The Philip Wayre Upland Trust, formerly known as the Philip Wayre Wildlife Trust, was founded in 1994 by the well-known naturalist and conservationist Philip Wayre, also the founder of the Otter Trust which successfully completed the otter reintroduction programme in the rivers of eastern and central England.

Philip Wayre Upland Trust

Aims

  • Conservation
  • Upland Management
  • Education
  • Research
Black Grouse

About The Trust

The Philip Wayre Upland Trust is a conservation charity dedicated to protecting and restoring unique upland habitat and its endangered wildlife such as Black Grouse and Breeding Waders for the benefit of future generations. The trust was set up in 1994 by naturalist and conservationist Philip Wayre.

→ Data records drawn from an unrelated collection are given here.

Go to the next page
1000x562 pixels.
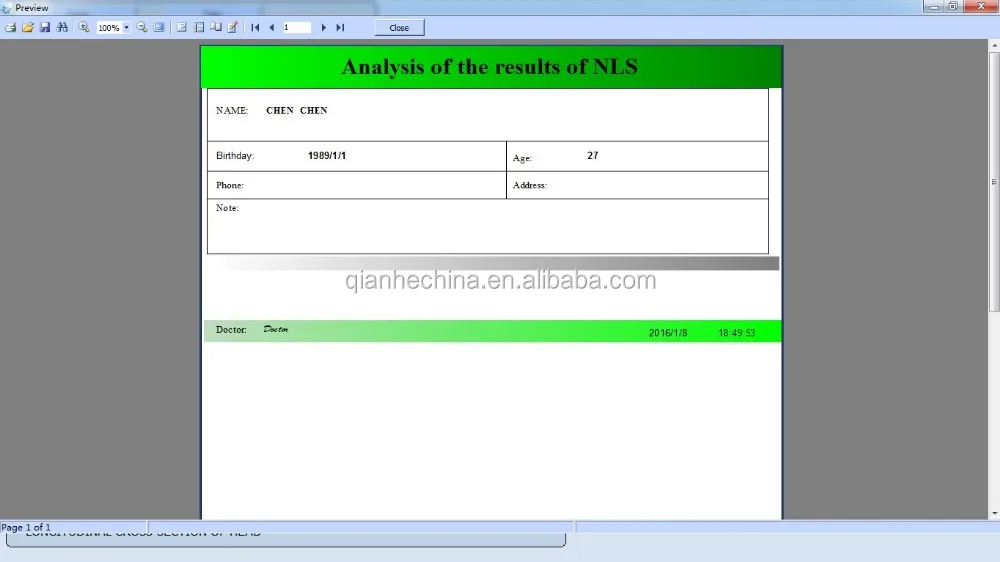coord(323,27)
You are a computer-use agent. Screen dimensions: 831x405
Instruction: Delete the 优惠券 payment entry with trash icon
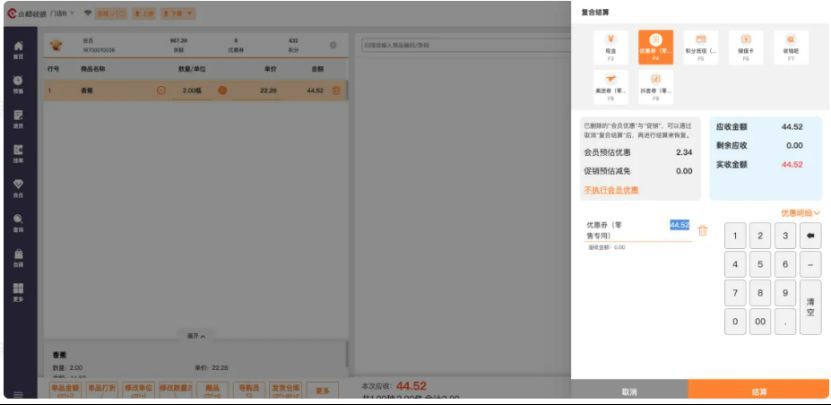click(x=702, y=231)
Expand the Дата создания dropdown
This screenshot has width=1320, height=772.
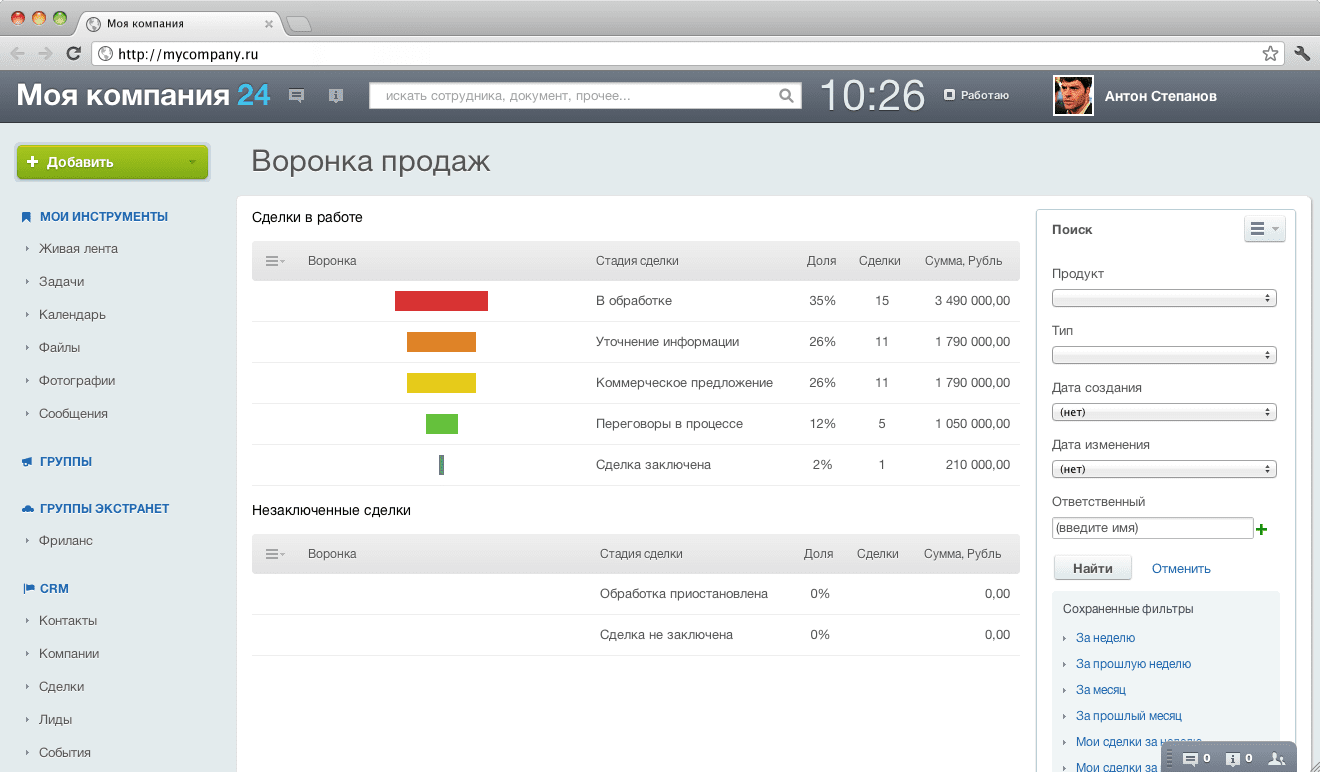(1164, 412)
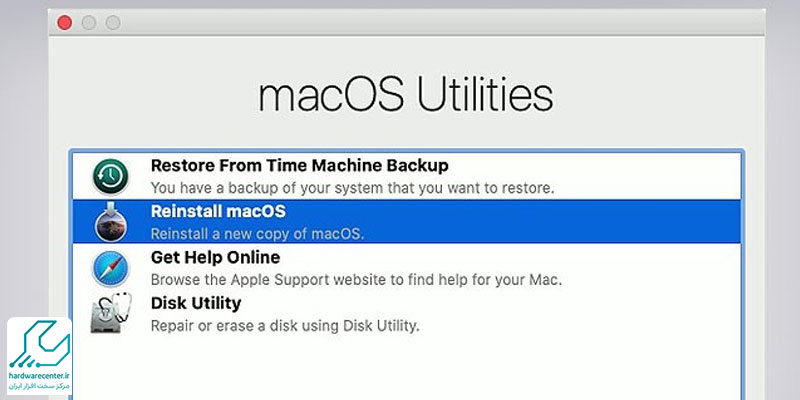This screenshot has width=800, height=400.
Task: Click the Reinstall macOS installer icon
Action: point(111,222)
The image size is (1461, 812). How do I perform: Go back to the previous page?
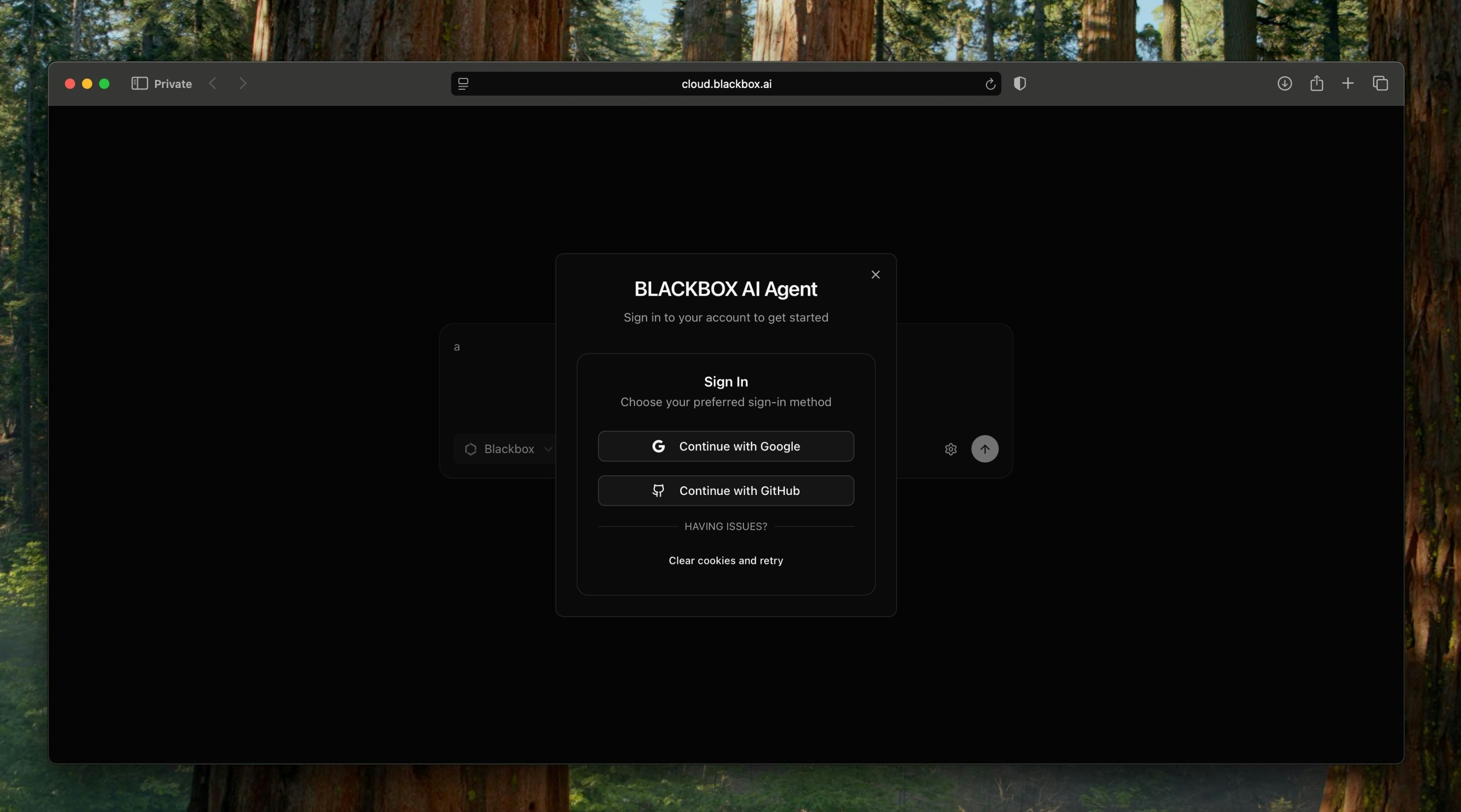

His vision was to restore the upland landscape and its endangered species and to inspire the general public to protect and care for the unique uplands in the future, and to raise public awareness of the value of conservation by education and promotion of research and scientific study of the upland ecology.

Improving the diversity of the habitat, encouraging the wildlife and safeguarding the carbon store benefits the local population as well as being a knowledge resource for local schools and interested groups. Scientific groups also benefit from the Trust's activities with access to both sites, and to the Trusts own reports, to carry out studies relative to the improvement of upland areas and wildlife.

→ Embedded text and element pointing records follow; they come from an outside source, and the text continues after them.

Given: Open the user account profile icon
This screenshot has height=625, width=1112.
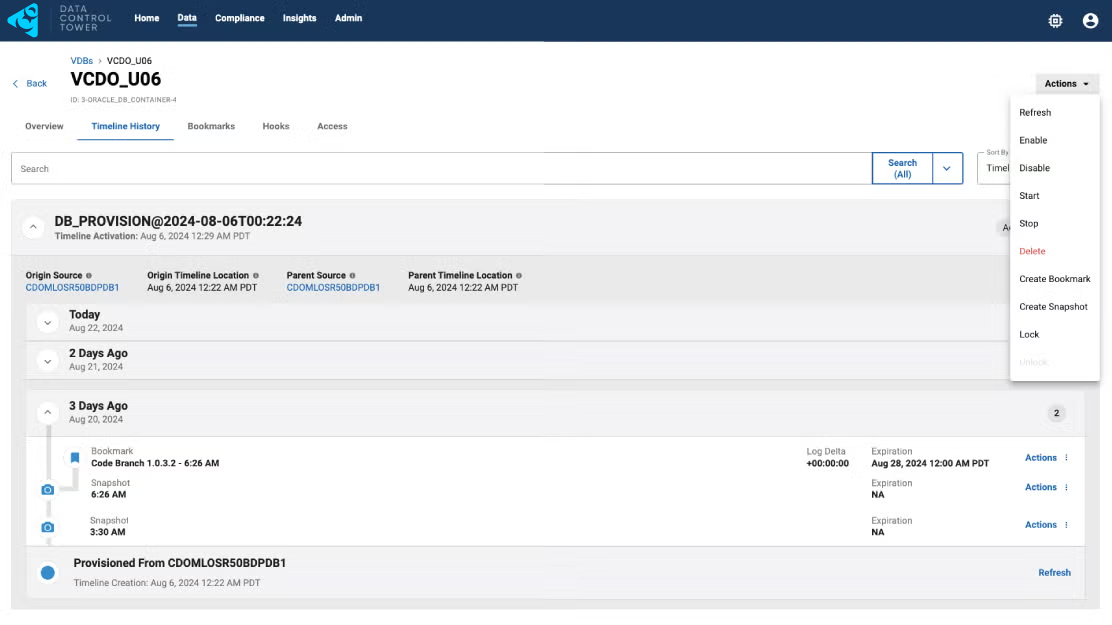Looking at the screenshot, I should (x=1090, y=19).
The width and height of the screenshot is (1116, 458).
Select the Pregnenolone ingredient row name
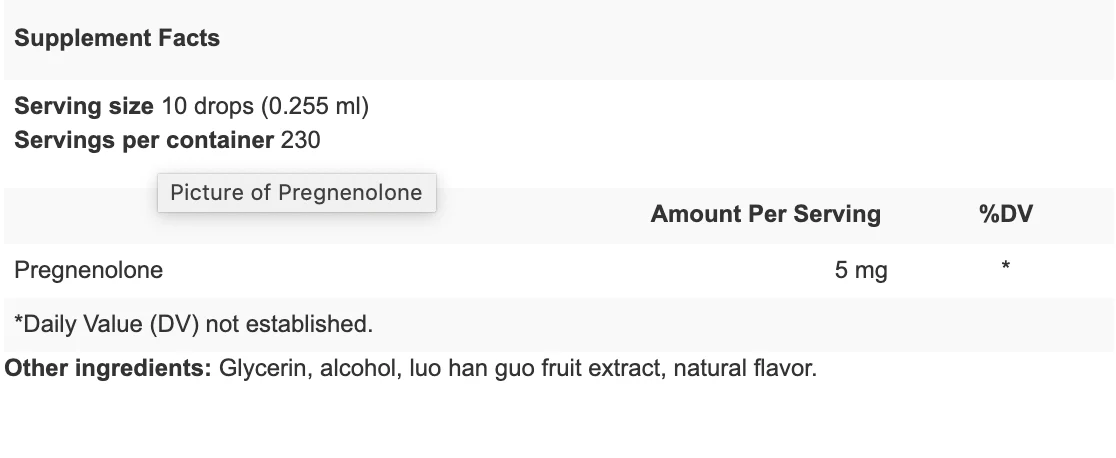click(88, 270)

The Trust has five volunteer trustees and is fortunate to have dedicated wardens on both sites. Their knowledge and experience is invaluable. Both sites are isolated areas of moorland where access is not straightforward. However the Trust is keen for members of the public to learn about and enjoy the amazing variety of wildlife and habitat on Lintzgarth and Thornhope. To facilitate this the wardens can be contacted and guided visits arranged.

Philip Wayre

About Philip Wayre

Philip Wayre (1926-2014) was interested in wildlife from a boy when he would study rats under the joists at his prep school to watching and photographing the geese on the mudflats of East Anglia as soon as he was old enough to drive.